The Ring of Mbay didominasi oleh potensi wisata budaya
dan sebagian kecil wisata buatan. The Ring of Mbay terbagi menjadi enam
sub kawasan yaitu: kawasan Bukit Weweroet, air panas pantai Marapokot, Kawasan
sekitar Kampung Adat Tutubhada, kawasan Kampung Adat Boanio, Kawasan air terjun
Ngabatata, dan Kawasan Woedoa yang berbatasan langsung dengan The Ring of Kota
Jogo Kinde dan The Ring of Lena.
The Ring of Lena, memiliki potensi detinasi
wisata yang cukup tinggi, kawasan sekitar pantai Ria menjadi pusat destinasi
dalan Ring ini, kawasan ini didominasi oleh wisata alam, berupa pantai dan
bukit. Sehingga pada kawasan Ring of Lena dikembangkan dengan mengangkat tema ecotourism.
Kawasan The Ring of Lena memiliki dua kawasan pendukung yaitu: Kawasan Kampung Adat
Natalea (Raja Ola) dan Kawasan Pantai Tonggo.

==*==

_Soal 1:_
Menurut kutipan tentang kawasan wisata The Ring, kenapa The Ring of Lena dikembangkan dengan tema ecotourism? Jawab dalam satu sampai tiga kalimat.
Kutipan ini tidak ada hubungannya dengan baris data.

==*==

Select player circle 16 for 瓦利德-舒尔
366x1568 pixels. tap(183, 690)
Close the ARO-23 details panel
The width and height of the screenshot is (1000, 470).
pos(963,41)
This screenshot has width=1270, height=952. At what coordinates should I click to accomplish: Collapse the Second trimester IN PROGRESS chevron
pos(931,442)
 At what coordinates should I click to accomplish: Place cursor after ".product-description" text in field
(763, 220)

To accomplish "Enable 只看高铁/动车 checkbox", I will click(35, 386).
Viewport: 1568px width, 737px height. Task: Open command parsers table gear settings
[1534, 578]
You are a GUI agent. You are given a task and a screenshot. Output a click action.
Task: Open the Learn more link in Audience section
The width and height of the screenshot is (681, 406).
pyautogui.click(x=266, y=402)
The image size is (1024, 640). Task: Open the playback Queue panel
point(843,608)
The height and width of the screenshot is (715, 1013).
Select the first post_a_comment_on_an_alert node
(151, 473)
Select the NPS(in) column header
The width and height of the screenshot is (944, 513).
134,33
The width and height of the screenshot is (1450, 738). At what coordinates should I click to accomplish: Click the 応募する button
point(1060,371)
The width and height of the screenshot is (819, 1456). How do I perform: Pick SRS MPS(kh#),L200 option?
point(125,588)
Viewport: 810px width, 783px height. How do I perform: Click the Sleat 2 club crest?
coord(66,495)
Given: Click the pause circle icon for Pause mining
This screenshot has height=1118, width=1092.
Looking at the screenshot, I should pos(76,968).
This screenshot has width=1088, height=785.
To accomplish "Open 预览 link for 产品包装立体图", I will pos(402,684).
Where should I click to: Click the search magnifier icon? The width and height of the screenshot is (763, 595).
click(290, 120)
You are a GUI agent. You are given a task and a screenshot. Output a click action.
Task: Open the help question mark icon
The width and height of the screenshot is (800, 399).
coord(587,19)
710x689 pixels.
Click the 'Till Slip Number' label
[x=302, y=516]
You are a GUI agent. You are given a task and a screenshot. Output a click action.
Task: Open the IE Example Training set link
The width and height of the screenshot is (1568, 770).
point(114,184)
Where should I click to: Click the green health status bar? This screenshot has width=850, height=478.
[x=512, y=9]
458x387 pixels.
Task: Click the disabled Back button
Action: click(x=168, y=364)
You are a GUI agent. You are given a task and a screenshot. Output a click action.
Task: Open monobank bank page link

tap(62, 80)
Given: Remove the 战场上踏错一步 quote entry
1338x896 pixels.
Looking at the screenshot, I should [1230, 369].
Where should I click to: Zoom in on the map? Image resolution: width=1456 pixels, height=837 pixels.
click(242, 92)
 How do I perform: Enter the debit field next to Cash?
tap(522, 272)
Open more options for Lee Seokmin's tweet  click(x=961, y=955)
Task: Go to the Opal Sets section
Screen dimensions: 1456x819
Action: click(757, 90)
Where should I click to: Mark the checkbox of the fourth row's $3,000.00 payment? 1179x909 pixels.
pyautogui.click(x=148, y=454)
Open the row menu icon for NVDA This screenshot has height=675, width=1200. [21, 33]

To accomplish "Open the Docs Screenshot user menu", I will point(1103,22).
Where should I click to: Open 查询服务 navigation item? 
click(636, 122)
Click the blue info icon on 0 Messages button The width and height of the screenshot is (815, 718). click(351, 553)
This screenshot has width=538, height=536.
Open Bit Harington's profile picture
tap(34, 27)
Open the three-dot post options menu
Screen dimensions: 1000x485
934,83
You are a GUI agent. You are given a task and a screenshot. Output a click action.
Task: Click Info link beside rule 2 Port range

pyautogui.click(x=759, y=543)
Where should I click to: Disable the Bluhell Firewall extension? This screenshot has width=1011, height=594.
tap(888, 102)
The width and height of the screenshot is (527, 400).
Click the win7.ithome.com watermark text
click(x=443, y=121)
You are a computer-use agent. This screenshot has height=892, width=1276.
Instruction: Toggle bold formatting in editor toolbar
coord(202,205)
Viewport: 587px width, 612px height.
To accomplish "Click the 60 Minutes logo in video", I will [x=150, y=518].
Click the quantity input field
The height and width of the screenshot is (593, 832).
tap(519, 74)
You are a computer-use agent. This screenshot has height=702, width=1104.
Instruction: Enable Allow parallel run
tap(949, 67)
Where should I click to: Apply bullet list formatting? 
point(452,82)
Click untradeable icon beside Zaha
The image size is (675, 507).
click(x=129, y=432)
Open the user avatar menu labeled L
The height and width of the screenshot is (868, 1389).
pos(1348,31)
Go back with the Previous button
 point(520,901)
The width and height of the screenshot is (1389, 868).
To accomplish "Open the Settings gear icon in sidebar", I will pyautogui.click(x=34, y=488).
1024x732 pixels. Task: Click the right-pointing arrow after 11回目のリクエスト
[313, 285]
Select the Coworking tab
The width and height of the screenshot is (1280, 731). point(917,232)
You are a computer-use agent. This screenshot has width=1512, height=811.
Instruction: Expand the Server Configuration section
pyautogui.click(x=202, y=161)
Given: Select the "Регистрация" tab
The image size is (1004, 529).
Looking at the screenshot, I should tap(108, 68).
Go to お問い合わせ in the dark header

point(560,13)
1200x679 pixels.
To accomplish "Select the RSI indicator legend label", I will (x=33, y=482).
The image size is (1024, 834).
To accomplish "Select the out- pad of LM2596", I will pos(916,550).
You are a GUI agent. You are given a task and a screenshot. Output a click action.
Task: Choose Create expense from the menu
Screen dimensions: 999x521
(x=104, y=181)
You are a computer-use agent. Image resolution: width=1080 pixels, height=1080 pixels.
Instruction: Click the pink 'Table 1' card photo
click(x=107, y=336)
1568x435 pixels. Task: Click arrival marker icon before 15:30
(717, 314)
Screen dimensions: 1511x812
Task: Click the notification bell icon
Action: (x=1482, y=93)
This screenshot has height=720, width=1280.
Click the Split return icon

==*==

_Soal 2:_
Ubah baris data di antara baris yang memuat "Select the Coworking tab" dan baris yang memuat "pyautogui.click(x=202, y=161)", keduanya ikut, menjadi CSV dua kolom bernama teks dan jawaban. Buat satu baris CSV untuk tiap pasangan teks dan jawaban, dengan masing-masing di dalam satu kolom bertanda kutip dan jeda barisnya diganti spasi.

_Jawaban tertulis 1:_
Karena kawasan The Ring of Lena didominasi wisata alam berupa pantai dan bukit, kawasan ini dikembangkan dengan tema ecotourism.

_Jawaban tertulis 2:_
teks,jawaban
"Select the Coworking tab","The width and height of the screenshot is (1280, 731). point(917,232)"
"You are a computer-use agent. This screenshot has width=1512, height=811. Instruction: Expand the Server Configuration section","pyautogui.click(x=202, y=161)"